DATASET EXCERPTS below:
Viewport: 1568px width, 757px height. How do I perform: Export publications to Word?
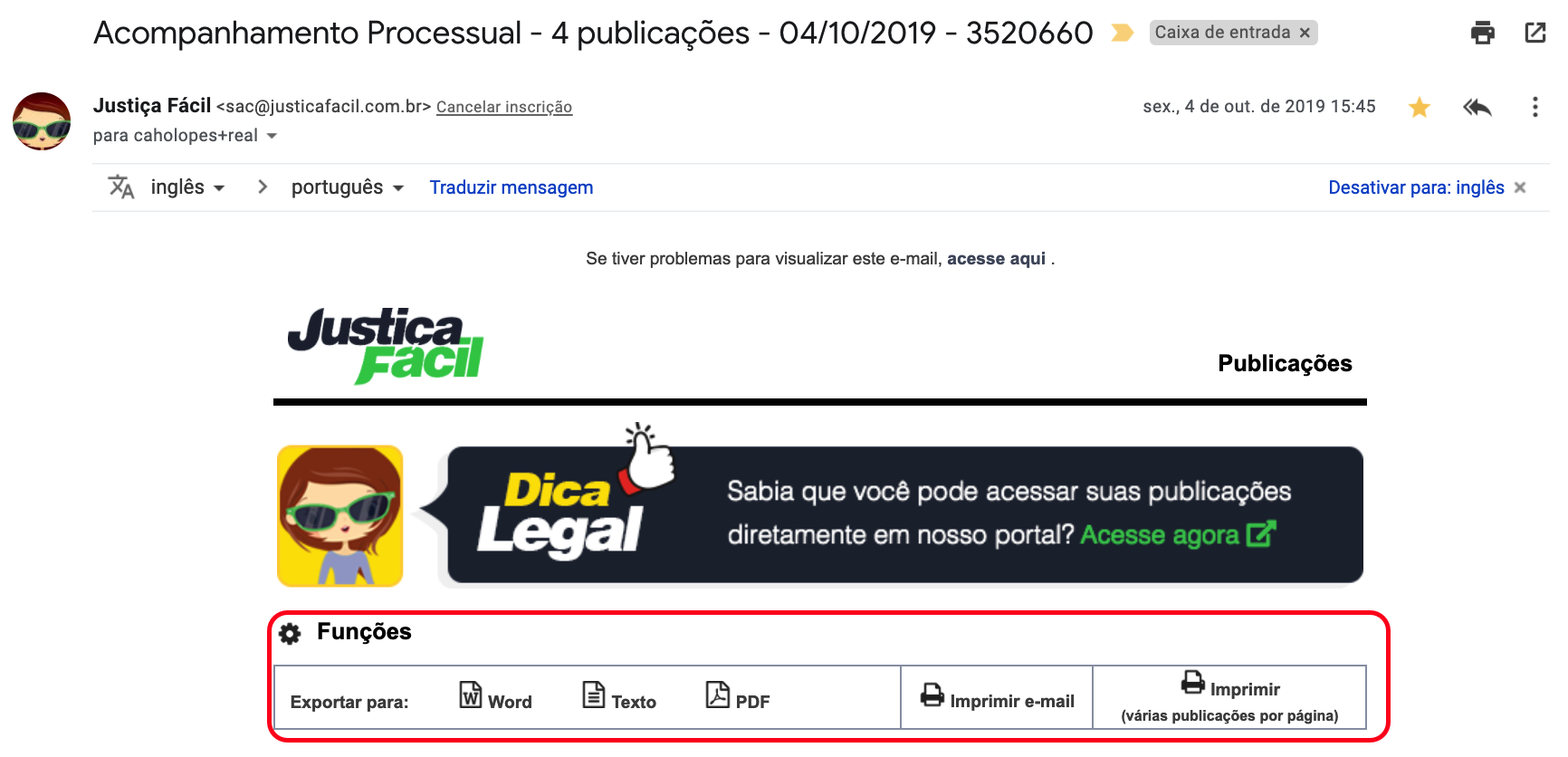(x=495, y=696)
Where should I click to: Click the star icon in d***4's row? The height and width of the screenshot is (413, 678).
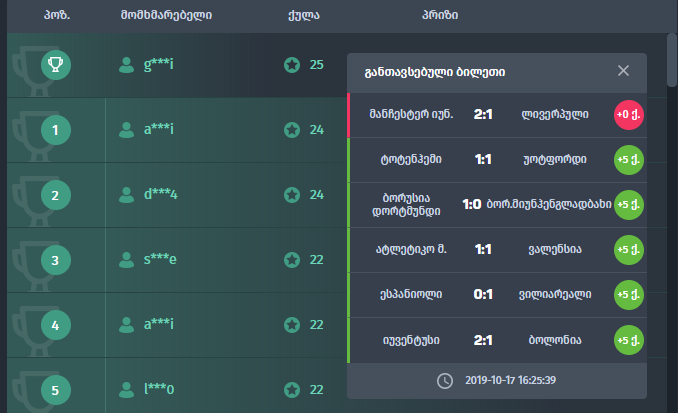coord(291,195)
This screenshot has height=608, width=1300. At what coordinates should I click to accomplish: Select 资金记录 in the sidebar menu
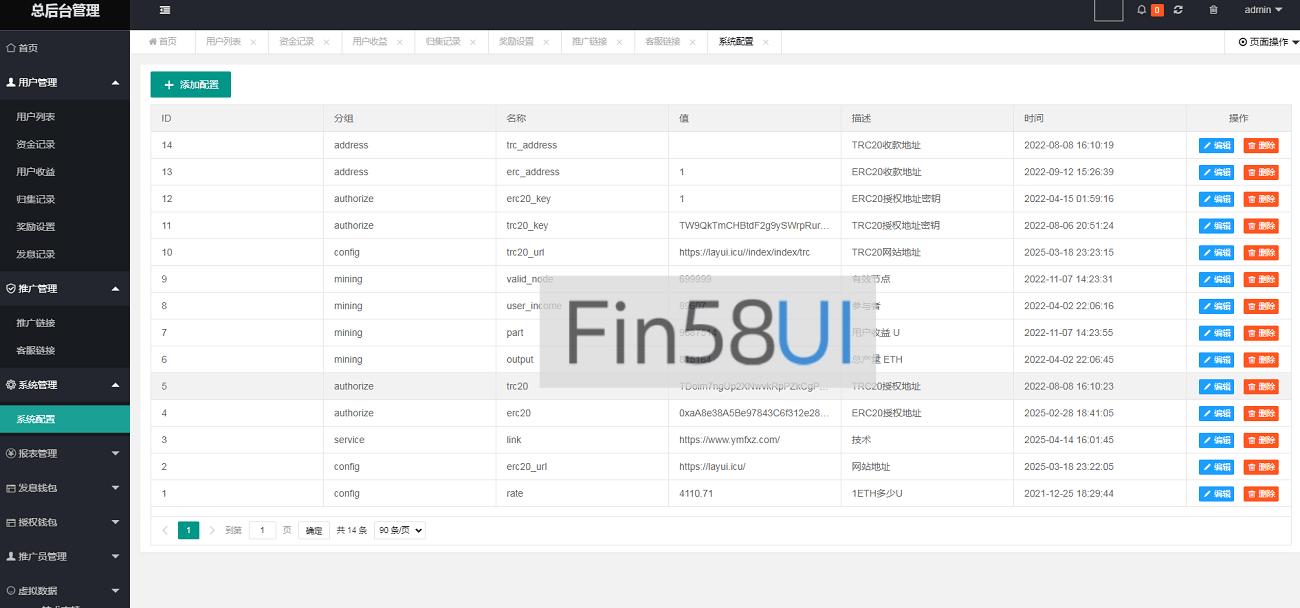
End of DATASET EXCERPTS.
- **WHAT IS REQUIRED**:
Give back the records above exactly. Pictures stay out.

- **OUTPUT OF THE TASK**:
Viewport: 1568px width, 757px height. How do I perform: Export publications to Word?
(x=495, y=696)
Where should I click to: Click the star icon in d***4's row? The height and width of the screenshot is (413, 678).
coord(291,195)
This screenshot has height=608, width=1300. At what coordinates should I click to accomplish: Select 资金记录 in the sidebar menu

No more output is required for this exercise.